# Number of relations that are both symmetrical and also reflexive

Being reflexive methods that $(x,x)\in R$ for all $x\in A$. Being symmetrical methods that $(x,y)\in R$ indicates that $(y,x)\in R$ too.

Begin by detailing $A$ as $A=\{a_1,\dots,a_n\}$. After that allow $B$ be the set $$\{(a_i,a_j)\mid 1\le i<j\le n\}.$$ Note that if $x\ne y$ are components of $A$, after that either $(x,y)\in B$ or $(y,x)\in B$ yet not both.

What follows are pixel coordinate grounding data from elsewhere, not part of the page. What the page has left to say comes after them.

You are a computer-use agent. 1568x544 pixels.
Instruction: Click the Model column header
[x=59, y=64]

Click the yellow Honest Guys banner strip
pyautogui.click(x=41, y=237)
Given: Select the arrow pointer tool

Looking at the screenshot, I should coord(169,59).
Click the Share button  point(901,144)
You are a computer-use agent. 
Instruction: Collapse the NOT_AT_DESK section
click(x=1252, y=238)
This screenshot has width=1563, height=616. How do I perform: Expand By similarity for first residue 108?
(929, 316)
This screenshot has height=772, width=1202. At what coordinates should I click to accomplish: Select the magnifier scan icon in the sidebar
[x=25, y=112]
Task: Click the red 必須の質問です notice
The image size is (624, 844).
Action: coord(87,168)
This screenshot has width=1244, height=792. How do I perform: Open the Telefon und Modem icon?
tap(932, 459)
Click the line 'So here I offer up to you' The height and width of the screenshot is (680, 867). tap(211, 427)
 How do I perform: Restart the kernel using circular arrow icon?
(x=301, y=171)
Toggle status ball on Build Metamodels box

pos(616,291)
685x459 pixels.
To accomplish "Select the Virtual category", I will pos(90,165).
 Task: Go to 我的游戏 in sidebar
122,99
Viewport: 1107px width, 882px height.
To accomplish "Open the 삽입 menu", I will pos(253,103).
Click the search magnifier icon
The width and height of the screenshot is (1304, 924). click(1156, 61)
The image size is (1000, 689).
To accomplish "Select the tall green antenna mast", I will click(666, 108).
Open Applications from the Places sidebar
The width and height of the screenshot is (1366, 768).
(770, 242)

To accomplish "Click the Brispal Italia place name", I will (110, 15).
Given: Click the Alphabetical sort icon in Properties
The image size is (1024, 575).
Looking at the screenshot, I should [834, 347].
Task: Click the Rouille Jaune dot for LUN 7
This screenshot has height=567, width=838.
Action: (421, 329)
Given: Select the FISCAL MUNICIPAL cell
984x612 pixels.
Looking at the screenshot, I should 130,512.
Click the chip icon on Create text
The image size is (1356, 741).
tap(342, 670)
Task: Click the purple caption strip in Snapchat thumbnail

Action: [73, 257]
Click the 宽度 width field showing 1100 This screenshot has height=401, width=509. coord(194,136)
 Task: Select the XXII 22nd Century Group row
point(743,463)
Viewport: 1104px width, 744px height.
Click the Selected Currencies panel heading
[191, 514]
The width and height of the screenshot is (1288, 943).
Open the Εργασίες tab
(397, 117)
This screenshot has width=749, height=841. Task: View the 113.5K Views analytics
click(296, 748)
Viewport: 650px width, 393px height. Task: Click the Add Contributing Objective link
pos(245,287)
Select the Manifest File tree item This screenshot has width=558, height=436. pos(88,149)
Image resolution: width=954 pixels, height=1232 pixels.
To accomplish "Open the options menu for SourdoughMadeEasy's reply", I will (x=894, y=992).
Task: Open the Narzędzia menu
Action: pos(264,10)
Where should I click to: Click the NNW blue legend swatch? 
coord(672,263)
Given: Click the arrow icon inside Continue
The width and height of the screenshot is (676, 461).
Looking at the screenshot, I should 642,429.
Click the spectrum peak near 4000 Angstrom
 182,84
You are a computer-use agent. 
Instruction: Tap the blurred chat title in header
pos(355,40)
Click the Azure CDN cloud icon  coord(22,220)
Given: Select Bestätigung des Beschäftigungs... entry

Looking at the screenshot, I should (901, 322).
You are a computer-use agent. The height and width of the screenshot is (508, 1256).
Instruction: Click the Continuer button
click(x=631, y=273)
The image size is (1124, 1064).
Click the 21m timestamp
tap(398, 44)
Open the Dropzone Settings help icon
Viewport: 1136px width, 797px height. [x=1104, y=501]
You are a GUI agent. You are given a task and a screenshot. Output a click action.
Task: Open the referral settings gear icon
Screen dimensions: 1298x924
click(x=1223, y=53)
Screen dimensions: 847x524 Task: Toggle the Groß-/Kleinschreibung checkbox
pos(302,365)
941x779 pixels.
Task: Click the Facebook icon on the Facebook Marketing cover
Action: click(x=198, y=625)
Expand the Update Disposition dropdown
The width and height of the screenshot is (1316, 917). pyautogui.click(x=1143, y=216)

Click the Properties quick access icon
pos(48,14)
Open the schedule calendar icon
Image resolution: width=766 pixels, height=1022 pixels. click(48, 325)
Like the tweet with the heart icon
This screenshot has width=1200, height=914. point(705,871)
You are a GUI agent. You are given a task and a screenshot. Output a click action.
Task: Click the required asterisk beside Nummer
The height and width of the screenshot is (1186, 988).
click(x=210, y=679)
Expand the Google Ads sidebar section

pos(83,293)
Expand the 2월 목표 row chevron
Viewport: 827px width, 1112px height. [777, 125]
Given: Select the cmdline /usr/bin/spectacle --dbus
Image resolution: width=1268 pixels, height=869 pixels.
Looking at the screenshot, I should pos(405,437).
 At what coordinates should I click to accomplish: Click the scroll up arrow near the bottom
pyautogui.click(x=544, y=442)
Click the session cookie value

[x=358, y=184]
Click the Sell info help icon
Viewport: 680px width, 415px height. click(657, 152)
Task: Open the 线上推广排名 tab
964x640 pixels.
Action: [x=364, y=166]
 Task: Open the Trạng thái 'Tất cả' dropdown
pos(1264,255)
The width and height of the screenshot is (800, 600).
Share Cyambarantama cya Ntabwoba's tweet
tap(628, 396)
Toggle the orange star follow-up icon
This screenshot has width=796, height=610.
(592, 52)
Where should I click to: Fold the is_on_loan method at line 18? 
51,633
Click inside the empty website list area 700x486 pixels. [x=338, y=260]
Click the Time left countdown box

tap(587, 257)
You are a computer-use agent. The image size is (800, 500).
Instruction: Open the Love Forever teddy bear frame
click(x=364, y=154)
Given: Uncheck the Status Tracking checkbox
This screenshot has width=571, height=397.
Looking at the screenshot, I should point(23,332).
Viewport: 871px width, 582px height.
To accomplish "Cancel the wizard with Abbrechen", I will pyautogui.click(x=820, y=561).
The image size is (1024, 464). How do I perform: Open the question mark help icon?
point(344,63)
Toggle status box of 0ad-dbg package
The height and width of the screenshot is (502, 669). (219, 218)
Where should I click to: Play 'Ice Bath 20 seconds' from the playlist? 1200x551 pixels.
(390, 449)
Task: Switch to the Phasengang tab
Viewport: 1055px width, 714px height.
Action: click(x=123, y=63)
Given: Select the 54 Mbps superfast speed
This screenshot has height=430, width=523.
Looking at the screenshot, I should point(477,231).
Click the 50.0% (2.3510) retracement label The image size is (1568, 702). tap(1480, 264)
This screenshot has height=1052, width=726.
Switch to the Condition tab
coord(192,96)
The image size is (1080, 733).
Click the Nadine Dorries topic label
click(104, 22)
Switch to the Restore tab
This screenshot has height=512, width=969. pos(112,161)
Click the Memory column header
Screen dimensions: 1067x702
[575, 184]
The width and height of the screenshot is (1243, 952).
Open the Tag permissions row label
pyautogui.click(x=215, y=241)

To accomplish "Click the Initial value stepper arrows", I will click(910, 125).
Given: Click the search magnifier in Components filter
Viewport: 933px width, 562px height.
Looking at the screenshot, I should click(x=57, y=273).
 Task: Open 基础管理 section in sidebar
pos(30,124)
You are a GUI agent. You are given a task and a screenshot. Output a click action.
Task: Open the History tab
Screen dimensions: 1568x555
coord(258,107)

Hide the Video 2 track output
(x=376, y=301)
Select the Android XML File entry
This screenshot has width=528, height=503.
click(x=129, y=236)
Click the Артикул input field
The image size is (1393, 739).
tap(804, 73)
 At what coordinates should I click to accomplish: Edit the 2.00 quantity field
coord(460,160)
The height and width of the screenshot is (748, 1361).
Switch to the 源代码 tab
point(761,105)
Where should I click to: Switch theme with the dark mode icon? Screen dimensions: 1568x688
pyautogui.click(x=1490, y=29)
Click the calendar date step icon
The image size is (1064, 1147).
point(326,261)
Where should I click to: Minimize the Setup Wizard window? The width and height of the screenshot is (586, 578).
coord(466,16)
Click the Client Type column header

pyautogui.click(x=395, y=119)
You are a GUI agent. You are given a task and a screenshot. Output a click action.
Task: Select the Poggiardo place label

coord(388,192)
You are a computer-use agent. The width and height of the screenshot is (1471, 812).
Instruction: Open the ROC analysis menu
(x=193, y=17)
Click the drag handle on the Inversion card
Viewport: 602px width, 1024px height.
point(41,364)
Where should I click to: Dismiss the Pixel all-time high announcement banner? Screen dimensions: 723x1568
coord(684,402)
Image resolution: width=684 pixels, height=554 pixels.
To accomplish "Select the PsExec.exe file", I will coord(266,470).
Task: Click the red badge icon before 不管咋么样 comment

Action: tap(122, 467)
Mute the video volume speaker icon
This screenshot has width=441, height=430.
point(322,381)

Allow $S$ be any kind of part of $B$. Allow $$R_S=S\cup\{(y,x)\mid (x,y)\in S\}\cup\{(x,x)\mid x\in A\}.$$ Then $R_S$ is a symmetrical and also reflexive relationship on $A$.

Keep in mind that there are $2^{|B|}$ parts of $B$, which if $S\ne S'$ are parts of $B$, after that $R_S\ne R_{S'}$. Additionally, keep in mind that $|B|=\binom{n}2$. (If the last equal rights is unclear, note that $$B=\{(a_1,a_j)\mid j>1\}\cup\{(a_2,a_j)\mid j>2\}\cup\dots$$ so $|B|=(n-1)+(n-2)+\dots+1$, and also it is well - recognized that the last amount amounts to $n(n-1)/2=\binom n2$.

This reveals that the variety of symmetrical, reflexive relations on $A$ goes to the very least $2^p$ with $p=\binom n2$.

To see the equal rights, it suffices to examine that any kind of such relationship $R$ is $R_S$ for some $S\subseteq B$. Yet, offered $R$, allow $S=\{(a_i,a_j)\in R\mid i<j\}$. This is a part of $B$, and also it is very easy to examine that $R=R_S$.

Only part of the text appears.